## ThirdAI's NeuralDB

In this notebook, we will show 

1. How to use ThirdAI's Neural Database for building grounded specialized AI-Agents with ChatGPT (Retreival Augmented Generation) all on any CPU.

2. (Optional) How to use your OpenAI key to get retrieval augmented answers from OpenAI.

3. How to teach your Neural DB with real-time RLHF (Reinforcement Learning with Human Feedback) to correct any retrieval failures.

To unlock additional features exporting the DB to ThirdAI's Playground for interactive QnA and teaching, please reach out to contact@thirdai.com

In [None]:
!pip3 install -r requirements.txt

In [None]:
# thirdai's license activation

import thirdai
try:
    thirdai.licensing.activate("D0F869-B61466-6A28F0-14B8C6-0AC6C6-V3")
except:
    print("You need a license key to use ThirdAI's library.
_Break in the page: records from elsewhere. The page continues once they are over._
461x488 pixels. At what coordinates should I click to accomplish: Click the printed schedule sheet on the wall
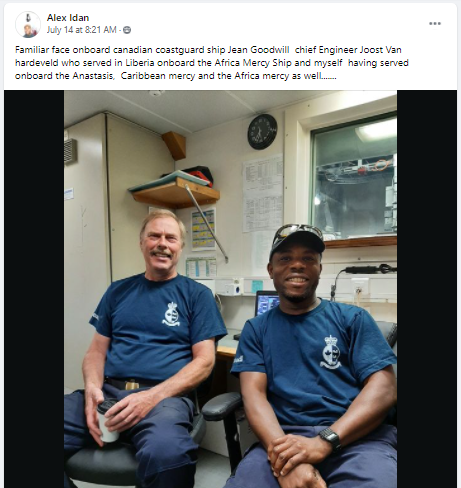click(263, 193)
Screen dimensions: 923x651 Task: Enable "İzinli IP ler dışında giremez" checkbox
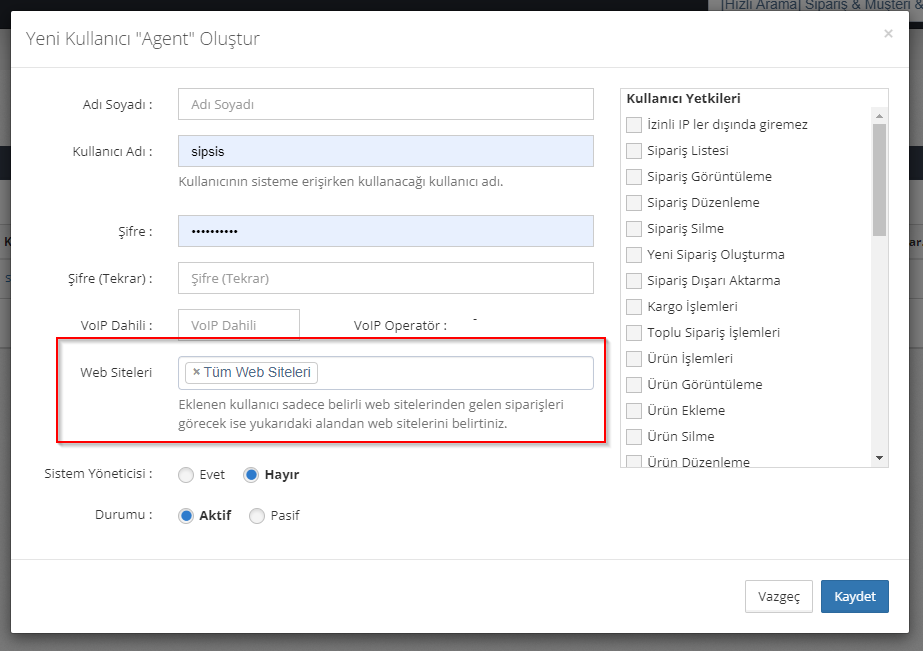[633, 125]
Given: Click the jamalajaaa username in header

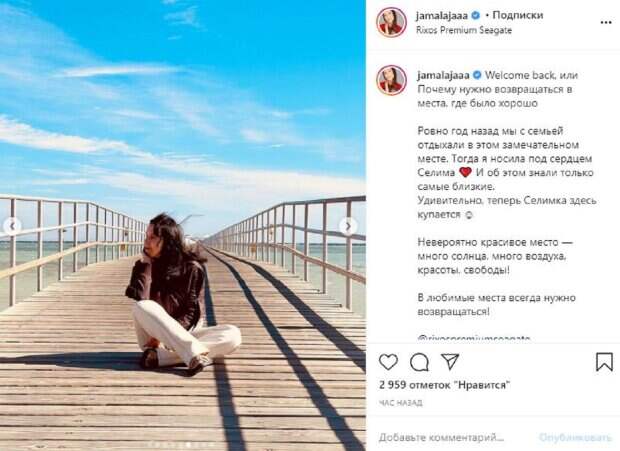Looking at the screenshot, I should (x=442, y=16).
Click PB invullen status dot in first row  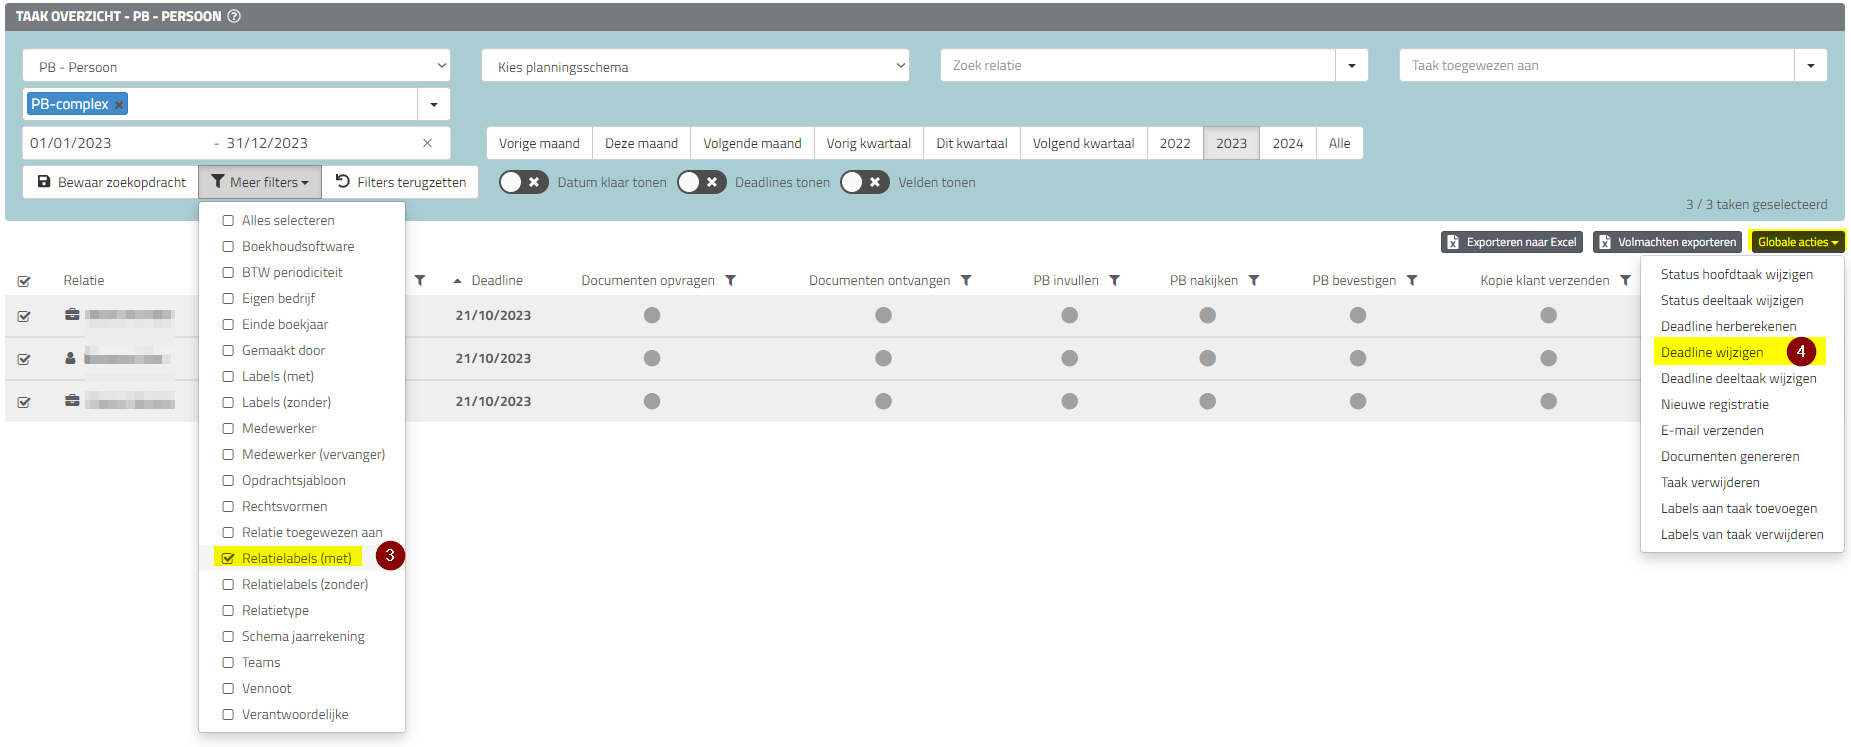[1069, 315]

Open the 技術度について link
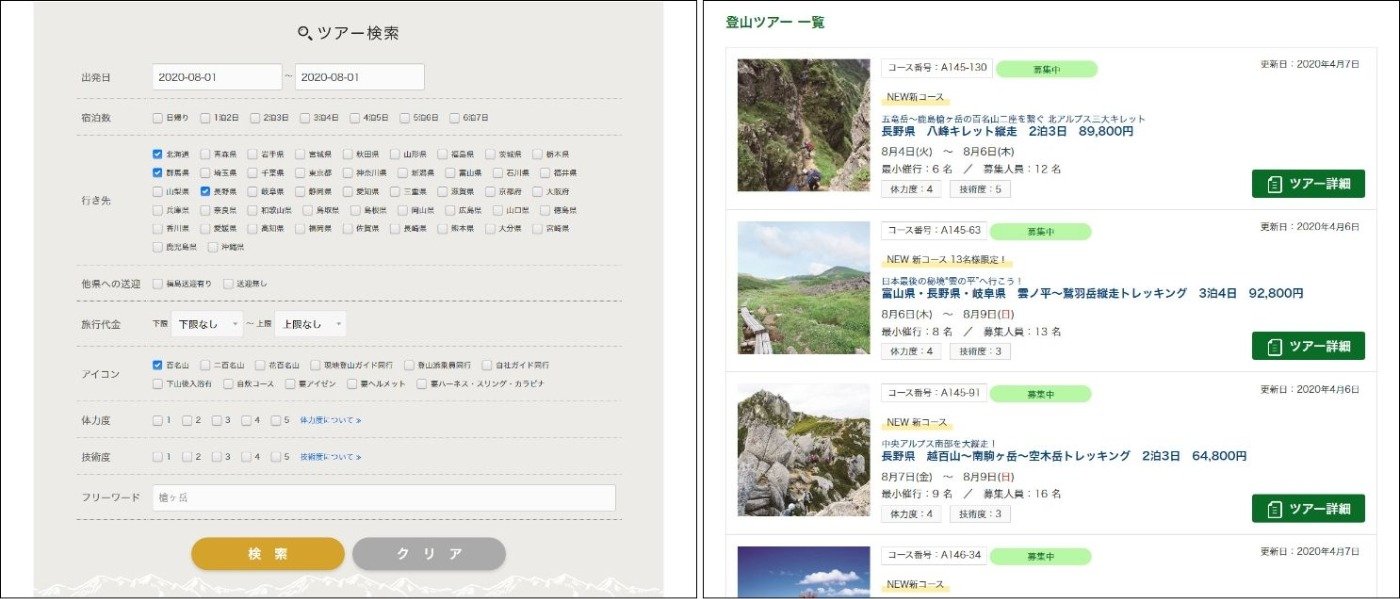tap(330, 457)
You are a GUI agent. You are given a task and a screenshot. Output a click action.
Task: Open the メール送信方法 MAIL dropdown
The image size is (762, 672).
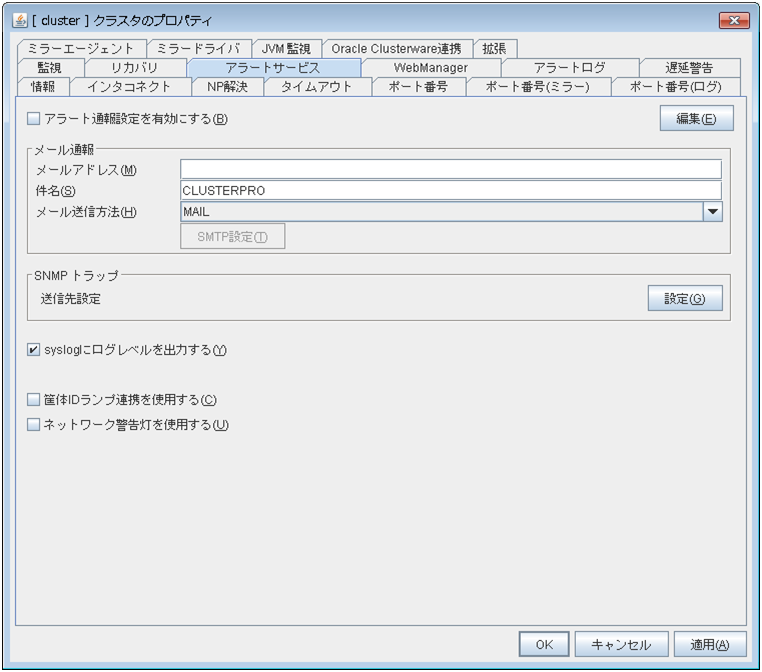[x=712, y=212]
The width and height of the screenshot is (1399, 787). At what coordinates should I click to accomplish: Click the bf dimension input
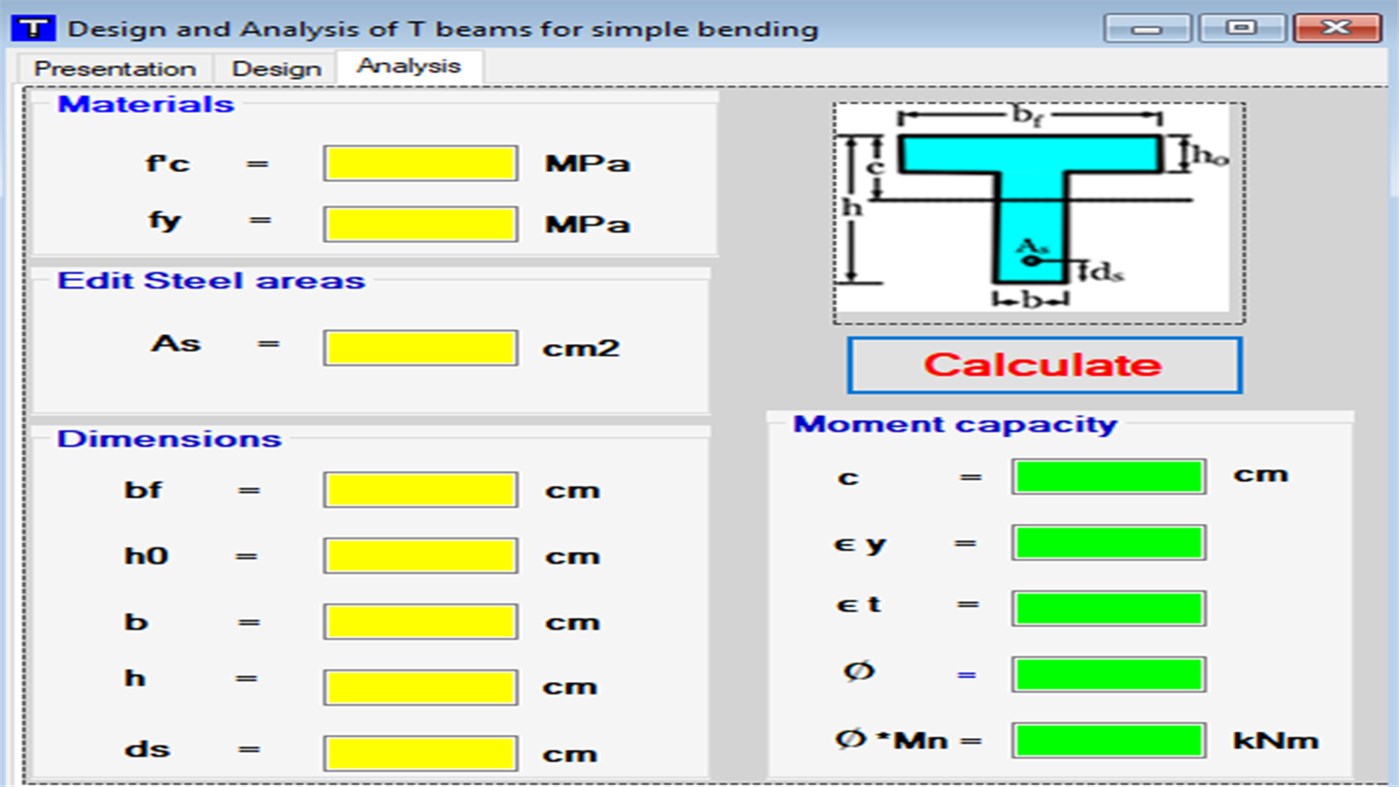(420, 489)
Please request a trial license at https://www.thirdai.com/try-bolt/")

thirdai.set_seed(7)

In [2]:
from thirdai import bolt
import nltk
nltk.data.path.append("./data/")
from pathlib import Path
import pickle
from doc_utils import documents

### Display your CSV contents

In [None]:
csv_file = "sample_nda.csv"
query_column_name = "QUERY"
target_column_name = "DOC_ID"

# Visualize the dataframe and get the column names in the csv_file.
# Your target column (id_col) name has to match the target column in the model defined above (we are using target_column_name across the notebook)
# You will have to pick your choice of strong_columns and weak_columns for the insert and train step shown next.
# Strong columns are usually the most important ones like titles of documents, keywords, categories etc
# Weak columns are usually the long descriptions

import pandas as pd
pd.options.display.max_colwidth = 200

df = pd.read_csv(csv_file)
print(df.head(3))

### Data prep and schema

Based on the above file, this is how you can define your NeuralDB schema.

Note: Your *target_column_name* has to be "DOC_ID" to be able to use pre-trained base models. If you're target column is something else, please rename it to "DOC_ID". Also, the "DOC_ID" should contain integers from from 0 to n_rows - 1.

If you're creating a DN from scratch, this is not mandatory. 

We currently only support CSV files. All other file formats have to be converted into CSV files where each row represents a paragraph/text-chunk of the document. 

In [None]:
schema = {
    'search_string_name':"QUERY", ## keep this as it is if you want to use our base models.
    'target_column_name':"DOC_ID",
    'strong_search_columns':["passage"],
    'weak_search_columns':["para"],
}

### Initialize your NeuralDB
#### Option 1: Initialize from scratch

In [6]:
ndb = bolt.UniversalDeepTransformer(
    data_types = {
        schema['search_string_name']: bolt.types.text(tokenizer="char-4"),
        schema['target_column_name']: bolt.types.categorical(delimiter=":"),
    },
    target=schema['target_column_name'],
    n_target_classes=1000000, # this is the expected number of unique paragraphs in the DB, larger number will increase the training time
    integer_target=True,
    options={"neural_db": True}
)

#### Option 2: Load from a checkpoint

In [None]:
import os

## Pick your choice of base NeuralDB. We currently offer three choices
## 1. "qna_1" : pre-trained on a public QnA dataset
## 2. "qna_2" : pre-trained on a larger public QnA dataset
## 3. "contracts" : pre-trained on CUAD dataset, tailored towards tasks like contract reviewing

checkpoint = "qna_2.bolt"

if not os.path.exists(checkpoint):
    if checkpoint=="qna_1.bolt":
        os.system("wget -O qna_1.bolt 'https://www.dropbox.com/scl/fi/8i3qd9edhrm6zjviq7vvy/qna_1_0.7.7_frozen.bolt?dl=0&rlkey=raonu7dh3cy6mooucjrns49vf' ")
    elif checkpoint=="qna_2.bolt":
        os.system("wget -O qna_2.bolt 'https://www.dropbox.com/scl/fi/27psws3dcujgbma5xwsh1/qna_2_0.7.7_frozen.bolt?dl=0&rlkey=z1ivtoquspqole3i6mdmgwb9v' ")
    elif checkpoint=="contracts.bolt":
        os.system("wget -O contracts.bolt 'https://www.dropbox.com/scl/fi/dk9bw59bix245d9x49nhy/contracts_0.7.7_frozen.bolt?dl=0&rlkey=xs9uzyv65sug30oi201sy7u6v' ")
    else:
        print("please choose the checkpoint from the aforementioned list in the comment only")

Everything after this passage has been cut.